# Can't install wood stove so thinking about gas



## nanama72 (Jul 19, 2014)

We are moving to a new house that doesn't have a chimney usable for a fireplace so were going to put a chimney through a wall to have a wood stove but the overhangs are too large.

The wood stove guy from our local shop said we should go with gas instead since we will have natural gas at the house.
The house has radiators on natural gas, and is supposedly well insulated, so not sure that a gas stove would save us any money on natural gas or help out the environment but it would be nice to have heat in a power outage. 

The home is 3 floors with a finished attic, originally from early 1900's.  The first floor is about 700 square feet and the corner we want to do the install is rather far from the stairs, so we're thinking of heating enough to prevent pipes freezing and keep us warm in the room the stove is in.

First question is how large a stove in terms of BTU do we need.  We prefer a physically small stove because the room we're putting it in is not that large and we have concerns about the stove taking up physical space. Of course a gas stove will take up less space than a wood stove.

Second is which stove would be best.  We have local dealers who have jotul, vermont casting, majestic, avalon and hearthstone gas stoves.  Not sure which is the most reliable and trouble free when it comes to gas stoves, and we also need to be able to use it with no electricity.

Thanks for any experience or advice.


----------



## blades (Jul 20, 2014)

It is entirely possible to construct an external flue that dose not pass thru the roof or overhangs.
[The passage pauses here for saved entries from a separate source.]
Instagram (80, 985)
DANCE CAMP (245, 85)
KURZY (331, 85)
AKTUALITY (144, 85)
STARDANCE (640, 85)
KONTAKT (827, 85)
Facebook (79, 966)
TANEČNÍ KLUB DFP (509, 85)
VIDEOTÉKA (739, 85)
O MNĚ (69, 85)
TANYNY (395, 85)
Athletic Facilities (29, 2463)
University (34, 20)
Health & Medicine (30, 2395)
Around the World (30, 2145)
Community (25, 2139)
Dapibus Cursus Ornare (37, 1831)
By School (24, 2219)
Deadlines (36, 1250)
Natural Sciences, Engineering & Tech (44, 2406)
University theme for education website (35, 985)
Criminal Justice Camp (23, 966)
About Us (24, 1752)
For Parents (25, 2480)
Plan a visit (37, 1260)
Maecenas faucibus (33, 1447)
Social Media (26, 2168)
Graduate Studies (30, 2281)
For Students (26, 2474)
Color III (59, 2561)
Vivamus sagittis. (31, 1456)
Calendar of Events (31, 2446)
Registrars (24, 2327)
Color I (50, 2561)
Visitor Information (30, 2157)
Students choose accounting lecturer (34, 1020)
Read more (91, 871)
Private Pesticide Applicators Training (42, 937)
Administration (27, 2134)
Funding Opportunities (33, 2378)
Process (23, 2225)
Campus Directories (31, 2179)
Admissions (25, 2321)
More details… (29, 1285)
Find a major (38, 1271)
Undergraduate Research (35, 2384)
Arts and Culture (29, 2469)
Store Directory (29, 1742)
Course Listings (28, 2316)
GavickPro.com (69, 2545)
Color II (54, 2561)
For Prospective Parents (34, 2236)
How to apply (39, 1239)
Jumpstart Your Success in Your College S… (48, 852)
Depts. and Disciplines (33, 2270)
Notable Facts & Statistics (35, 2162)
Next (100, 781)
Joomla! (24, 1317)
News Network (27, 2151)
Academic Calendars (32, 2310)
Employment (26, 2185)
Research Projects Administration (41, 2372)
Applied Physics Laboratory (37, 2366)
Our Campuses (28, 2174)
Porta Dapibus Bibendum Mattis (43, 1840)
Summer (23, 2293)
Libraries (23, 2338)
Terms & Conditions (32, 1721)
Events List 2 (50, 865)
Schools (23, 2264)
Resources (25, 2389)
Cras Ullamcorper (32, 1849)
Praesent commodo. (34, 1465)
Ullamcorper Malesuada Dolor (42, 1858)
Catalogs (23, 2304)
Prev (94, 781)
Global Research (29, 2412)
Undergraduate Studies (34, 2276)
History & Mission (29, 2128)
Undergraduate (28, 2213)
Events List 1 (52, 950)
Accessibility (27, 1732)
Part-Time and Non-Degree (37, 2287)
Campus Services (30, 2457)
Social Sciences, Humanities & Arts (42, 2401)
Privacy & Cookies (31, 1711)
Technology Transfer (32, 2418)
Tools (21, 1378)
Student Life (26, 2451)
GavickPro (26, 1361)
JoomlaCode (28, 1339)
More costly ,yes, but doable. Same with an inside chase/flue system. An external flue passing thru an overhang is no different than the same flue passing thru the ceiling and then the roof. The flue system would like cost as much or more than the stove.    Anything that uses combustion to create heat will require some type of venting. Even the units that say no venting required still need
some sort of air exchange( ventilation) in order to keep Co levels in check- read the fine print.
If you are worried about power outages then a back up generator running on NG would be a much better choice wallet wise in your circumstances.


----------



## nanama72 (Jul 20, 2014)

Thanks, we are trying to vent through the wall with the gas stove.  We do want a generator also.  We're thinking about the Jotul Allagash.  That seems to have the most positive reviews on hearth.com.


----------



## Grisu (Jul 20, 2014)

Do you know how much gas the previous owner consumed in a winter month like January or February? That will help in getting the size of the stove right. One therm/ccf of natural gas has 100,000 BTU. An example: If they used 150 ccf per month, that's 5 ccf or 500,000 BTU per day. That's ~20,000 BTU per hour if the stove is supposed to take over all your heating needs (and assuming similar efficiencies between furnace and stove).


----------



## nanama72 (Jul 21, 2014)

Unless it seems a gas stove could save us on gas use over the radiators, then agree that a back up generator makes the most sense for us right now.


----------



## Grisu (Jul 21, 2014)

nanama72 said:


> Unless it seems a gas stove could save us on gas use over the radiators, then agree that a back up generator makes the most sense for us right now.



Unlikely. If the main concern was having heat in case of a power outage, then getting a backup generator is the way to go.


----------



## DAKSY (Aug 15, 2014)

A gas stove CAN save you money over the use of your boiler in what the wood & pellet burners call the "Shoulder Season." If you can heat one small room to take the chill off & feel comfortable until you crawl under the covers, then a small gas stove will work. Once "The Hawk" (winter)  hits, you'll need to have more rooms heated & be FORCED to use the boiler. If the room you want to install it in is a sitting room or other family type gathering area, then go for it. The Allagash IS a quality unit & it'll pay for itself in the late fall & spring months by using a whole lot less fuel than your central heating system.


----------